The right thing to do is to begin the repair process to all the small muscles that are used (and damaged to a certain extent) in the throwing process. My recommendation would be a 5-10 minute program with the shoulder tube or Crossover Symmetry’s Iron Scaps program that gets the blood flowing in the specific areas stressed during the pitching activity. Ice has long been used as a recovery tool after the appearance. Ice should be used for injuries and severe trauma to an area but research has shown that it can be detrimental to the healing process as it restricts blood flow to the arm. If you ask me why it is still used almost routinely in baseball, I don’t have a good answer for you. Tim Lincecum’s dad, Chris, had this to say about the subject of ice after games: “Ice is good for two things, injuries and cocktails.” I think he is pretty right…
2) TRAINING CYCLES
Think in these terms: Day 1 is the first day after you pitch, Day 2 is 2 days after you pitch, etc…
The biggest conditioning day of the cycle is the day after you pitch. More mature players, college and professional players that use the weight room as part of their conditioning routines are in the weight room Day 1 or Day 2 after pitching. A full body lift would be typical of either day. Day 3 (or two days later), would find the pitcher back in the weight room with a lower body lift, so the length of the cycle would determine what days to lift. Twice a week in a 5-7 day cycle would be very typical of the weight room. The training/conditioning is greater and more intense in Day 1 and it diminishes as you get closer to the next start so that the day before pitching is generally just a get loose type of day with very light conditioning.

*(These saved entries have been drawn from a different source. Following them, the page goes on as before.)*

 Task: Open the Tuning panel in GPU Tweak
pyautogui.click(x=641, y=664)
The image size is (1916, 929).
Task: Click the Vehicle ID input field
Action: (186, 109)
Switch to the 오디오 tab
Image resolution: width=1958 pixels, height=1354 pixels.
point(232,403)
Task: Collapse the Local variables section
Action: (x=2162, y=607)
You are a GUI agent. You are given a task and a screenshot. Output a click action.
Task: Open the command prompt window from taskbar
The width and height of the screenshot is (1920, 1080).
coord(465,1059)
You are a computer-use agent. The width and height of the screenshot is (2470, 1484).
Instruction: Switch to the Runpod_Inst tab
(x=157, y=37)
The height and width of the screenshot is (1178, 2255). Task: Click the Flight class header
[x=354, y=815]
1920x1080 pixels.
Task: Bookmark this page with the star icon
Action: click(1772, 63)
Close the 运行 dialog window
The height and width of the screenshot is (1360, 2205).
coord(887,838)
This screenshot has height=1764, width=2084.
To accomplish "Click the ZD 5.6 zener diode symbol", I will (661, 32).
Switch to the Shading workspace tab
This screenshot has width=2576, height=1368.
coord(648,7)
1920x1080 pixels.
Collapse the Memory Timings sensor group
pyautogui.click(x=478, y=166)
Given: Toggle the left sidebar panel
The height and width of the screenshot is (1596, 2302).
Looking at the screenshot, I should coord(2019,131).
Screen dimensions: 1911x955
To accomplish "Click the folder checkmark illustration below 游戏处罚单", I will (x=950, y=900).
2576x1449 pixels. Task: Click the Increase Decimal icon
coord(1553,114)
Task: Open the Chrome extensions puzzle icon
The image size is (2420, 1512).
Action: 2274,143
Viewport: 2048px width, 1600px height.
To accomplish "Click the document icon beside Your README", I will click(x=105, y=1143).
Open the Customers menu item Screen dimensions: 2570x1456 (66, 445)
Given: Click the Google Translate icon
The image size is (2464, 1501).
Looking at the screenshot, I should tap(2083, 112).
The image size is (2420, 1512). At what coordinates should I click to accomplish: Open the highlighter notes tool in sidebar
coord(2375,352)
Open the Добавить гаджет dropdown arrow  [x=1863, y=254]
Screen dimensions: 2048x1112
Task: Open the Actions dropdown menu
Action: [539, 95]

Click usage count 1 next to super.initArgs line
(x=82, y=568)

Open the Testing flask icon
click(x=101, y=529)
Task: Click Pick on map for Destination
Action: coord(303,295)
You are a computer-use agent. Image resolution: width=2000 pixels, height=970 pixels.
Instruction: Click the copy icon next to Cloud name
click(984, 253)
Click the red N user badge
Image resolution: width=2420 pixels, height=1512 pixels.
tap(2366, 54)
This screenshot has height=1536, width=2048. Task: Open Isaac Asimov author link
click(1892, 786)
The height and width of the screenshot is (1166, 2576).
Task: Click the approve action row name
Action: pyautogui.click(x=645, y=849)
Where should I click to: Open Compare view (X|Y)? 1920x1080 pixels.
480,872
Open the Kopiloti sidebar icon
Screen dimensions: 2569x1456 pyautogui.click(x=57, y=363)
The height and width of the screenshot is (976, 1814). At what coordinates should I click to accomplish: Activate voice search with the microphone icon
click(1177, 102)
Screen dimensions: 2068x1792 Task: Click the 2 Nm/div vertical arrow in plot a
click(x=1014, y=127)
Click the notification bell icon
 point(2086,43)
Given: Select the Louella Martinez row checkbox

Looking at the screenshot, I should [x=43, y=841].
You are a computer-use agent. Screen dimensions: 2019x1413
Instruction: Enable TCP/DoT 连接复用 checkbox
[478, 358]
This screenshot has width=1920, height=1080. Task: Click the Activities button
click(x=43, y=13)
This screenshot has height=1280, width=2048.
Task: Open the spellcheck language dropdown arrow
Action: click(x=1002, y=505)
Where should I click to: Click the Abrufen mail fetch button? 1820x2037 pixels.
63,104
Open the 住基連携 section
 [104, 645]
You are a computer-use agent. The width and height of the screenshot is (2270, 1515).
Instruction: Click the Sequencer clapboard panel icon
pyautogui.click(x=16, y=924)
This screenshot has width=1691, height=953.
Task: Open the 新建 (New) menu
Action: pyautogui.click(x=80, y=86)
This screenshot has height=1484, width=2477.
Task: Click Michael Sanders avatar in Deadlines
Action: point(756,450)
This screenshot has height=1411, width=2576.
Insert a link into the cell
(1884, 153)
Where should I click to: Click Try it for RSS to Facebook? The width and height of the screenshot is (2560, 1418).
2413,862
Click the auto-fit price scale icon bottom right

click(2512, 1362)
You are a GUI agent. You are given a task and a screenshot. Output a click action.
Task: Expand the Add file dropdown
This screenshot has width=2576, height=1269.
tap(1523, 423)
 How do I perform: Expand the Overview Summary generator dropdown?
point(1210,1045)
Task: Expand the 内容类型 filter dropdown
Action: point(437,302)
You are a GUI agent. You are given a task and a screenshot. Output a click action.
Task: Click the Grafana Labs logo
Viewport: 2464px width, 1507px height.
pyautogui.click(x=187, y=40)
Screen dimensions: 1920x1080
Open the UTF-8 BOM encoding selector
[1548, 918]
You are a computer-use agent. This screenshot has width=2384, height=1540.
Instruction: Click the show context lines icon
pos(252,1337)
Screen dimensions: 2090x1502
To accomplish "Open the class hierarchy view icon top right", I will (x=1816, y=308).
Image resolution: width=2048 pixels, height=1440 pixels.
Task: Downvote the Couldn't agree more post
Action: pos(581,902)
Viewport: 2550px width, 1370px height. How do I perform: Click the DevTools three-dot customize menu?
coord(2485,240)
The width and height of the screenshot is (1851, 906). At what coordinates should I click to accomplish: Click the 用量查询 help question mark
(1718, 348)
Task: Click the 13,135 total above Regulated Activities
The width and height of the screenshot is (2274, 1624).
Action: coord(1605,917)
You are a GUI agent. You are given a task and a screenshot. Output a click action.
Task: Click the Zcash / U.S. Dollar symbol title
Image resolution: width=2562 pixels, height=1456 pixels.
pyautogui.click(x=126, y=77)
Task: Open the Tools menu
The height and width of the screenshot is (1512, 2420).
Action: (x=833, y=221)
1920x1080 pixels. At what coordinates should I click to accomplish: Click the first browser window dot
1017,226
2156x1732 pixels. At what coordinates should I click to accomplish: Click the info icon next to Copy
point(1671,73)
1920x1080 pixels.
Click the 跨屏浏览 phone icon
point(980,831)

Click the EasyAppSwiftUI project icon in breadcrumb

Running for pitchers needs to be short. 10-15 seconds max, explosive, with changes in direction highlighted by jumping, bounding, explosive movements that create the dynamic athlete. As stated earlier, volume is greatest in Day 1 and gets less as you get closer to the next appearance. Make sure that appropriate rest is incorporated into the activities. The training should be dynamic and make sure it doesn’t turn into a slow twitch recruitment of endurance-type systems.
3) THROWING PROGRAMS
Throwing programs have a little different process than conditioning cycles. They move in a different direction. Conditioning starts heavy and gets less daily. Throwing starts lighter and builds towards the middle diminishing as the pitcher gets closer to the next start. Day 1 is a recovery day and on a 5 day throwing cycle (typical of MLB) many pitchers will throw long but easy with lots of arc. With more time between starts, many pitchers easy long toss on Day 2 and long toss with great intent on Day 3 and pen on Day 3 instead of Day 2. Pitchers will usually pen on Day 3 and Day 5 if it is a 7 day cycle.
Always remember everyone is different and especially with throwing programs. There can be distances, volumes and skill sessions that feel good to some but don’t work for others. Certainly feel free to experiment…. but these schedules are typical of throwing programs used in professional and college baseball.
Two things are going on in between appearances, throwing and skill (pitching, delivery and pitch) development. The pitcher has to throw enough to feed the arm, but not to overwork it and has to continue to improve and the skills that needs to be refined. Pitching coaches and pitchers earn their money and success with the management of their throwing volume and skill development, this is the most critical element in recovery, health and performance.
4) HYDRATION, NUTRITION, AND SLEEP
You can’t play catch up with recovery. Your performance is driven by a few simple processes. The routines that address these processes are necessary for consistent performance. Your body is directly affected by:
a) How you train
b) What you put in your body
c) How you sleep
You have to stay in front of the hydration and nutrition because it takes days to make up the misses. Pretty simple… drink a lot of good fluids and eat a balanced diet…have a plan and listen to the experts!
Sleep-studies have revealed that performance can be impacted by up to 10% just on this one factor. Do your very best not to lose 10%. Understand that sleep is vital to performance. Sleep time, environment, (bed and light or lack thereof), noise and routines are important to the quality of the sleep necessary for optimal performance. Don’t underestimate this part of the recovery process.
Follow these 4 steps for the best physical recovery for the starting pitcher!